The names and terms really don't matter. This cannot be taught in that way. Whatever we read and hear, are others attempts to convey in their own way, and become _accepted_ or _rejected_ by _self_ (The Three Poisons - how 'ordinary' mind works - see below on 'trinities') until recognition of/realization as...

ALL teachings, traditions, and practices can only appear superficially, when looked at and discussed. The face of things only presents a problem if that is the extent of recognition/penetration/realization (only appearances/representations/concepts can be shared). This is why Buddhism stresses the empty/falseness of appearances, the 10,000 things, etc. Why Zen does not stress texts and discourses - without abandoning them.

All this is just the skin of the onion - to pull another old metaphor.

As for the 'trinity' - is a diamond its sparkle, or hardness, or clarity? Is a person of mind, body, or spirit? Is Buddhism Buddha, Dharma, or Sangha? Is 'Buddha Mind' Enlightenment, Equanimity, or Compassion? Are any of these distinctions anything but concepts? Do any exist in any way as independent things? (AKA - Empty, no independent origination, no separation, etc.).

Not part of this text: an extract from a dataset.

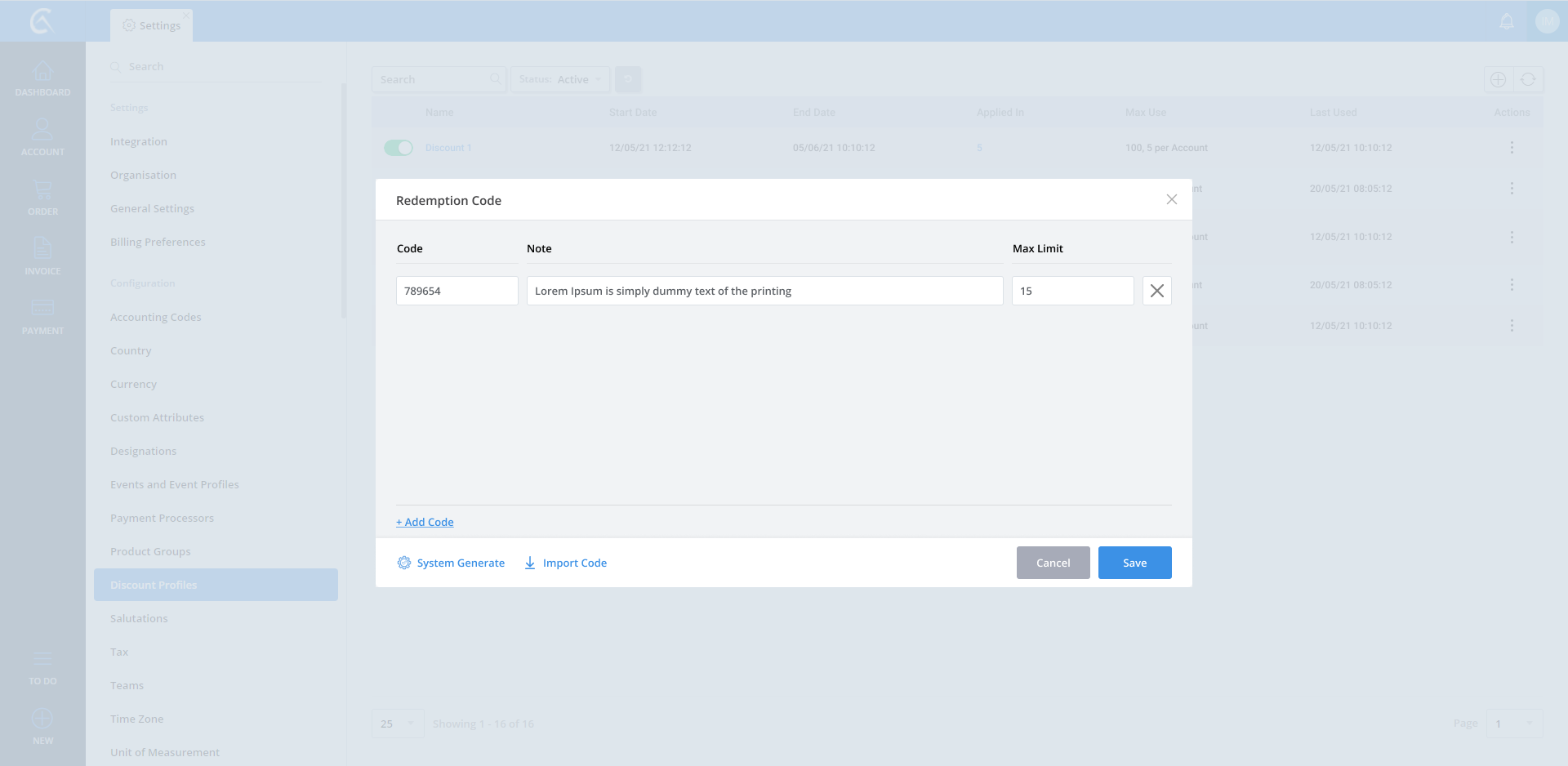Click the + Add Code link
Viewport: 1568px width, 766px height.
(x=425, y=522)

Mind triangulates, to form relations/as a form of relating. All such trinities are simply relationship models, maps. A thinker thinking a thought. Duality, perceiving duality. Perception of duality, appearing as trinity. Expressions of 'unity' - which is itself but a dualistic concept - pointing out there's not even 'one' to be separated out as such - there's only suchness. Redundant. Obvious. Elusive. Hidden in plain sight, encased in shrouds of thought.

Buddha's 'Middle Way' is neither construction nor negation. When appearing in the form of teachings and practices, what arises is not something to be grasped or rejected but simply reflected upon, such refection recognized as suchness itself, as realization.

Or so it appears. See what you will.